**TRY IT:** What is needed is an exact copy of all the data.

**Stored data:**
☆ ☆ ☆

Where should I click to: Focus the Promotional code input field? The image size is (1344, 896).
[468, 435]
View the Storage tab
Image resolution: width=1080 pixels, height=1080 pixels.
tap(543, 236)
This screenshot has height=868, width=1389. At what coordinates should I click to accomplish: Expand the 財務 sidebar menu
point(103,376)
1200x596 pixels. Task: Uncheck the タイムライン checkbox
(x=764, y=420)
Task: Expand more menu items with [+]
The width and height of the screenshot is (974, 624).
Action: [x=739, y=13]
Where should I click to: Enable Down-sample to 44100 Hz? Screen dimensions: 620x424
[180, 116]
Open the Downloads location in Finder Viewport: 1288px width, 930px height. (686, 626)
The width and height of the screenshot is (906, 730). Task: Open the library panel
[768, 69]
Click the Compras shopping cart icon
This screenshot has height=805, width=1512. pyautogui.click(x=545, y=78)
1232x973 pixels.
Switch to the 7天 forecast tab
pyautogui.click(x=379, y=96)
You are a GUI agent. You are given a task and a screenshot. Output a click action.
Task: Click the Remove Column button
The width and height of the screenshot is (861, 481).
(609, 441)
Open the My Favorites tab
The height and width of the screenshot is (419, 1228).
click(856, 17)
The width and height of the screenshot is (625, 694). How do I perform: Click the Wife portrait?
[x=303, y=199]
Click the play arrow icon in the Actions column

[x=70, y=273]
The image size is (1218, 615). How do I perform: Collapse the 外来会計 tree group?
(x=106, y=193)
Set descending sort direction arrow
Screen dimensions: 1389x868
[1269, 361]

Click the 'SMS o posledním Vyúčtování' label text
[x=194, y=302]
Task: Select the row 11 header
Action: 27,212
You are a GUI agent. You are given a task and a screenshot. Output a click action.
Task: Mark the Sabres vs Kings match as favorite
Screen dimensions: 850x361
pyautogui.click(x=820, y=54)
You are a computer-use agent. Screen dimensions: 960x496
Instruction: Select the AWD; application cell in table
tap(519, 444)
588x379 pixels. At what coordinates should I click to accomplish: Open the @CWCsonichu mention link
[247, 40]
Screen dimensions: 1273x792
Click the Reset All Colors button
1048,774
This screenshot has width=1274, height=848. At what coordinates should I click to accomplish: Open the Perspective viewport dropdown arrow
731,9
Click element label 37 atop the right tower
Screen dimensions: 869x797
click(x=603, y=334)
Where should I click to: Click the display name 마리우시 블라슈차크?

☆ ☆ ☆

**SOLUTION FOR THIS EXERCISE:**
Where should I click to: Focus the Promotional code input field? The image size is (1344, 896).
[468, 435]
View the Storage tab
Image resolution: width=1080 pixels, height=1080 pixels.
tap(543, 236)
This screenshot has height=868, width=1389. At what coordinates should I click to accomplish: Expand the 財務 sidebar menu
point(103,376)
1200x596 pixels. Task: Uncheck the タイムライン checkbox
(x=764, y=420)
Task: Expand more menu items with [+]
The width and height of the screenshot is (974, 624).
Action: [x=739, y=13]
Where should I click to: Enable Down-sample to 44100 Hz? Screen dimensions: 620x424
[180, 116]
Open the Downloads location in Finder Viewport: 1288px width, 930px height. (686, 626)
The width and height of the screenshot is (906, 730). Task: Open the library panel
[768, 69]
Click the Compras shopping cart icon
This screenshot has height=805, width=1512. pyautogui.click(x=545, y=78)
1232x973 pixels.
Switch to the 7天 forecast tab
pyautogui.click(x=379, y=96)
You are a GUI agent. You are given a task and a screenshot. Output a click action.
Task: Click the Remove Column button
The width and height of the screenshot is (861, 481).
(609, 441)
Open the My Favorites tab
The height and width of the screenshot is (419, 1228).
click(856, 17)
The width and height of the screenshot is (625, 694). How do I perform: Click the Wife portrait?
[x=303, y=199]
Click the play arrow icon in the Actions column

[x=70, y=273]
The image size is (1218, 615). How do I perform: Collapse the 外来会計 tree group?
(x=106, y=193)
Set descending sort direction arrow
Screen dimensions: 1389x868
[1269, 361]

Click the 'SMS o posledním Vyúčtování' label text
[x=194, y=302]
Task: Select the row 11 header
Action: 27,212
You are a GUI agent. You are given a task and a screenshot. Output a click action.
Task: Mark the Sabres vs Kings match as favorite
Screen dimensions: 850x361
pyautogui.click(x=820, y=54)
You are a computer-use agent. Screen dimensions: 960x496
Instruction: Select the AWD; application cell in table
tap(519, 444)
588x379 pixels. At what coordinates should I click to accomplish: Open the @CWCsonichu mention link
[247, 40]
Screen dimensions: 1273x792
Click the Reset All Colors button
1048,774
This screenshot has width=1274, height=848. At what coordinates should I click to accomplish: Open the Perspective viewport dropdown arrow
731,9
Click element label 37 atop the right tower
Screen dimensions: 869x797
click(x=603, y=334)
Where should I click to: Click the display name 마리우시 블라슈차크?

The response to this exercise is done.